Neil (2005)

Rating:

Canada. 2005.

Crew

Director – Boris Mojsovski, Screenplay – Ognen Georgievski & Boris Mojsovski, Producers – Boris Mojsovski, Ingrid Veninger & Srdjan Vilotijevic, Photography – Levko Mojsovski, Music – Aleksander Pejovski, Production Design – Bob Sher. Production Company – A Thousand Lights Dark Inc

Cast

Greg Bryk (Neil/Alexander), Mary Krohnert (Anna), Ingrid Veninger (Donna), Barbara Gordon (Kate), Jasmin Gerljo (Davor), Zorana Kydd (Major Tamara Lotsky)


Plot

Neil is a young man who is afflicted with premature aging. He also suffers from intense agoraphobia and so his mother Kate has brought an entire building where Neil can roam free inside. Neil is tended by a psychologist Donna who tries to help him get over his fear of going outside. Kate has also been inspiring Neil to experiment with astral projection as a means of visiting the outside world and he has been having some success with this. Military officers then arrive and demand that Neil teach them the secrets of astral projection. When Neil refuses, they reveal that they paid for the building and instituted Donna there. While he sleeps, Neil is visited by a mystery woman who insists that he is her husband Alexander and that they lived together in Sarajevo before the war.

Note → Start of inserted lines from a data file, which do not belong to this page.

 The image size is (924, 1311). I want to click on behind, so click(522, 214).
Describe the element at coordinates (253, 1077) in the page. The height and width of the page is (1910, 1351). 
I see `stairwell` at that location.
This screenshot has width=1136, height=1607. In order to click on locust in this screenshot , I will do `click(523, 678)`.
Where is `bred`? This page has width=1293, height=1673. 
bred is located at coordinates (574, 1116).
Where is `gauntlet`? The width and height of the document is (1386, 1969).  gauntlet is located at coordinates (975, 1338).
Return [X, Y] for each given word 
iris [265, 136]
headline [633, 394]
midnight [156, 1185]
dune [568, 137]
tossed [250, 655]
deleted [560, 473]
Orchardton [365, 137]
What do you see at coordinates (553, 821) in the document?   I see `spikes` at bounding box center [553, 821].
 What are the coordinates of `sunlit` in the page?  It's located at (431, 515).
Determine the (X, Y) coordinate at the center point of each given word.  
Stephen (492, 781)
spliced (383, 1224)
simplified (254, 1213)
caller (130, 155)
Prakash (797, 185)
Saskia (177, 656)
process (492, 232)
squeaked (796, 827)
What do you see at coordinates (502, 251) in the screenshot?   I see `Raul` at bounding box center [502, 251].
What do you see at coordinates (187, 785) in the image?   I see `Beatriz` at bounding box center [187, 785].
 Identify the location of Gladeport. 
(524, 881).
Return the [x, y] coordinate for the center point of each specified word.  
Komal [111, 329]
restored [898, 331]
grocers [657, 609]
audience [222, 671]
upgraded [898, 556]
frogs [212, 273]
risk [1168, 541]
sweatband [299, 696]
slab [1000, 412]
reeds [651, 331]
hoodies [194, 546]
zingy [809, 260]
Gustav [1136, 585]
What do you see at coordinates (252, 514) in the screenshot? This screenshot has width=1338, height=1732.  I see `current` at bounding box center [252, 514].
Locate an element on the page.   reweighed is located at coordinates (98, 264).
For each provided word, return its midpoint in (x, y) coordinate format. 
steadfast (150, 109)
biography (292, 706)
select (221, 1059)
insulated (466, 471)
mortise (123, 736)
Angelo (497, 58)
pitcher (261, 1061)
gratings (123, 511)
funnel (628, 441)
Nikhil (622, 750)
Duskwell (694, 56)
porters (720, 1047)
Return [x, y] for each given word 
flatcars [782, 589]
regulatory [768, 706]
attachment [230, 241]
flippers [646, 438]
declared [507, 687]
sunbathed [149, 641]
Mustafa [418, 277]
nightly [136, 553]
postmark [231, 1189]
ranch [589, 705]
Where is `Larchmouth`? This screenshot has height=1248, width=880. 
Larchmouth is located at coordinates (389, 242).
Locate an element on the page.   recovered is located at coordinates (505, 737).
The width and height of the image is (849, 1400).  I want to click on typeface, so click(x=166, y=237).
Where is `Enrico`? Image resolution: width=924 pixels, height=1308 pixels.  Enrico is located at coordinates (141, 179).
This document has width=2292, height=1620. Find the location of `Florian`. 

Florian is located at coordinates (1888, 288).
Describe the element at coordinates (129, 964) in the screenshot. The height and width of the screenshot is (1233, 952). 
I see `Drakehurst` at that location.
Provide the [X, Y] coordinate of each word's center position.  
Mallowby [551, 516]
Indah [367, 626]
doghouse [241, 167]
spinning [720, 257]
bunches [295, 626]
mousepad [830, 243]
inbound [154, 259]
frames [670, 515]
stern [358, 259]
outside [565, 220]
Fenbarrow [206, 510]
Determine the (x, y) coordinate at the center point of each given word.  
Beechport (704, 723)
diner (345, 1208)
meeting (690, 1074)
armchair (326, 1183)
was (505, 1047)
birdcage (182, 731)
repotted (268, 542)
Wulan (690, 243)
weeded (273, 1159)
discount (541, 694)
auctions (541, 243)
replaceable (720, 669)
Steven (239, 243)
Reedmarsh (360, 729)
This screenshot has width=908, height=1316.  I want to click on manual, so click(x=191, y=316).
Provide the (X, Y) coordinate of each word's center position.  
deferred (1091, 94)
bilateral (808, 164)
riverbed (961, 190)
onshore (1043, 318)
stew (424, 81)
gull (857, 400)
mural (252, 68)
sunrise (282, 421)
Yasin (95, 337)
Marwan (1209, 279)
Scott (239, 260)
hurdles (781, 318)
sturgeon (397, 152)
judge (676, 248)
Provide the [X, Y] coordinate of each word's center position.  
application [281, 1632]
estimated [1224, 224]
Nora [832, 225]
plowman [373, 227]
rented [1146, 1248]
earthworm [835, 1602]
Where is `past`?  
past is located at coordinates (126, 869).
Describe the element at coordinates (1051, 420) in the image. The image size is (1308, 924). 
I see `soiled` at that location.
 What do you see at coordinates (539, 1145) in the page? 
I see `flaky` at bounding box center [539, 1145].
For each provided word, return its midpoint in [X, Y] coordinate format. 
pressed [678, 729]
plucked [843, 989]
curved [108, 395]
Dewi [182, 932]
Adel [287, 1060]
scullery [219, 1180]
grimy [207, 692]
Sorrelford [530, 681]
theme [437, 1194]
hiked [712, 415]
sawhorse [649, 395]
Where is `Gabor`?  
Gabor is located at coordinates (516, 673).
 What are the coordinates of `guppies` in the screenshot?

Neil is an arthouse release from Canada. The film appears to have been shot, cast and put together with a crew from among an East European immigrant community (at least going by the names on the credits). Director Boris Mojsovski is himself an emigre from Sarajevo, while his co-writer Ognen Georgievski hails from Macedonia.

The problem with Neil is that it has a number of themes and elements – cloning, experiments in astral projection, a story structure that involves a protagonist’s conceptual breakthrough about his world – that would make for a good science-fiction film. Unfortunately, director/co-writer Boris Mojsovski has chosen to make it as an arthouse film. The material could have worked well if it had been made with an awareness of genre confines and pacing, even as a B-budget film. Instead, Boris Mojsovski has pitched the film to the indie crowd and this is an approach that almost entirely kills all possibilities that Neil has as a science-fiction or even an interesting film. Alas even the indie crowd didn’t seem interested in the film – as far as one knows, this is the only review of Neil that exists on the web.

Everything has been filmed in slow, deliberate shots. It is all laid over by a piano and string quartet score – the sort that is usually played as subdued background muzak in the lobbies of expensive hotels. Nothing dramatic ever seems to happen – the film is almost all slow mood and vague, cryptic exchanges between actors, the sort where the audience watching are not invited to participate but left guessing. The film has been dressed with a total minimalism – though it takes place in a multiple-story building, the various rooms are bare and the dressings completely spartan. You get the feeling that the set dresser was engaged in a competition to see if they could compact all that was needed to outfit the film into a single suitcase.

The first half of the film seems interminably dull but it does pick up somewhat during the second when Boris Mojsovski starts to put some conceptual spins on what is happening [PLOT SPOILERS] – where it is revealed that everything has been set up by the military, including Neil’s relationship with his psychologist; where the mystery ghost woman (Mary Krohnert) visits the hero (Greg Bryk) and tells him about his past life married to her in Croatia; and where Neil’s ‘mother’ reveals that he is a clone. There is one haunting scene where Greg Bryk is forced to undertake a demonstration and show Ingrid Veninger how to astrally project and as she leaves her body, the ghostly Mary Krohnert appears and sinisterly leads her off to a room, while behind Veninger’s body expires. The film reaches a frustrating non-ending where Greg Bryk finally overcomes his agoraphobia and leaves the building, goes to visit his aging donor self, puts poison in the donor’s drink and the film fades out as he toasts his other self as they drink the poison.